Pode ser que os recursos clandestinos do PT
tenham vindo de uma única fonte, mas o mais
provável, dada a fartura do dinheiro, é que
tenham origem em várias fontes. Uma
investigação de VEJA, iniciada há quatro
semanas, indica que uma das fontes foi Cuba. Sim,
a ilha de Fidel Castro, onde o dinheiro é
escasso até para colocar porta ou filtro de
água nas escolas, despachou uma montanha de
dólares para ajudar na campanha presidencial de
Luiz Inácio Lula da Silva. A apuração de VEJA
descobriu que:
Entre agosto e setembro de 2002, o comitê
eleitoral de Lula recebeu 3 milhões de dólares
vindos de Cuba. Ao chegar a Brasília, por meios
que VEJA não conseguiu identificar, o dinheiro
ficou sob os cuidados de Sérgio Cervantes, um
cubano que já serviu como diplomata de seu país
no Rio de Janeiro e em Brasília.
De Brasília, o dinheiro foi levado para
Campinas, a bordo de um avião Seneca,
acondicionado em três caixas de bebida. Eram
duas caixas de uísque Johnnie Walker, uma do
tipo Red Label e outra de Black Label, e uma
terceira caixa de rum cubano, o Havana Club. Quem
levou o dinheiro foi Vladimir Poleto, um
economista e ex-auxiliar de Antonio Palocci na
prefeitura de Ribeirão Preto.
Em Campinas, o dinheiro foi apanhado no
Aeroporto de Viracopos por Ralf Barquete, também
ex-auxiliar de Palocci em Ribeirão Preto.

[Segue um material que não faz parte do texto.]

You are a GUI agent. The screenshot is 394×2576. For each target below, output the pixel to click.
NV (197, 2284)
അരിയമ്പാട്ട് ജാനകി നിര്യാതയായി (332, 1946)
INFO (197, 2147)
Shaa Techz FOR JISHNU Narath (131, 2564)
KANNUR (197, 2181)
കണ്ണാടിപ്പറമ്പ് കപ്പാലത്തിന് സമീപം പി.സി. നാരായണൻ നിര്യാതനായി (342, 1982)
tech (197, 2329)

Barquete chegou a bordo de um automóvel Omega
preto, blindado, dirigido por Éder Eustáquio
Soares Macedo. De Viracopos, o carro foi para
São Paulo, para deixar as caixas no comitê de
Lula na Vila Mariana, Zona Sul da capital
paulista, aos cuidados do então tesoureiro
Delúbio Soares. |
A história acima, resumida em
três tópicos, foi confirmada a VEJA por duas
fontes altamente relevantes, dado o pleno acesso
que tiveram aos detalhes do caso. A primeira foi
o advogado Rogério Buratti, que também
trabalhou na prefeitura de Ribeirão Preto na
gestão de Palocci. Procurado por VEJA no dia 20
de outubro, uma quinta-feira, Buratti recebeu a
revista no restaurante do hotel San Diego, em
Belo Horizonte. A entrevista durou duas horas e
meia. Reticente, Buratti não queria falar sobre
o assunto, mas não se furtou a confirmar o que
sabia. "Fui consultado por Ralf Barquete, a
pedido do Palocci, sobre como fazer para trazer 3
milhões de dólares de Cuba", disse
Buratti. Segundo ele, a consulta sobre a
transação cubana ocorreu durante um encontro
dos dois no Tennis Park, um clube de Ribeirão
Preto onde Buratti e Barquete costumavam jogar
tênis pela manhã. Buratti sugeriu internar o
dinheiro cubano pela via que lhe parecia mais
fácil. "Disse que poderia ser através de
doleiros." O advogado relata que, depois
disso, não teve mais contato com o assunto, mas
dias depois foi informado de seu desfecho.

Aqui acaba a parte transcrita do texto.